Samsung To Be Hit With $388M Of Extra Corporate Tax In 2018

Samsung Electronics is set to be hit with a significant corporate tax increase next year, with the Seoul-based company being expected to pay an additional $388 million (425.3 billion won) based on the latest changes to South Korea’s legal framework regulating corporate income. The law will increase the top marginal corporate income tax rate to 25 percent, three percentage points up compared to the system that’s currently in force. The move is understood to be the Korean government’s attempt to add extra funds to the state budget, with recent estimates suggesting the country will be able to raise approximately $1.2 billion in additional corporate taxes in 2018 as a direct result of the law change.

As per the National Assembly Budget Office’s initiative, the extra taxes will hit Samsung the hardest, with the second most heavily affected entity being Hyundai Motor whose annual tax bill is projected to increase around $165 million. Semiconductor company SK Hynix which manufactures various chips for Android smartphones and tablets will have over $112 million of additional tax burden placed on it as of next year due to the law change, according to initial estimates. The aforementioned figures are all based on existing tax deductions issued to Korean chaebols based on their research and development efforts, as well as various investments, meaning the total tax rate increase that’s expected next year could be even higher. While less liberal tax deduction practices haven’t yet been enacted by Seoul, some industry watchers project the government to raise approximately $2.1 billion of additional tax from conglomerates in 2018. With Samsung being one of the largest investors and innovators in the Far Eastern country, its total tax burden may rise by as much as $0.5 billion starting next year.

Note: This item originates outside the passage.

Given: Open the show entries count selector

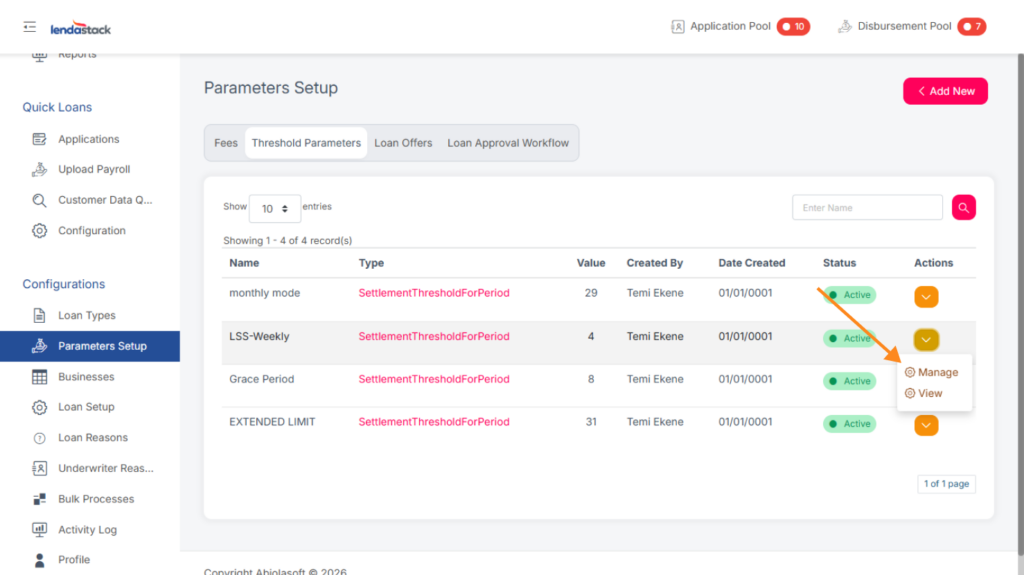Looking at the screenshot, I should (274, 208).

The consequences of the move remain unclear as analysts are still divided on the matter, though most agree increased tax burdens may discourage some investments in the short term. Samsung is unlikely to significantly revamp its operations in response to the change, though the new regulatory framework is expected to be discussed at the company’s upcoming global strategy meetings scheduled to take place in the second half of December. The world’s largest phone maker has yet to issue an official comment on the matter.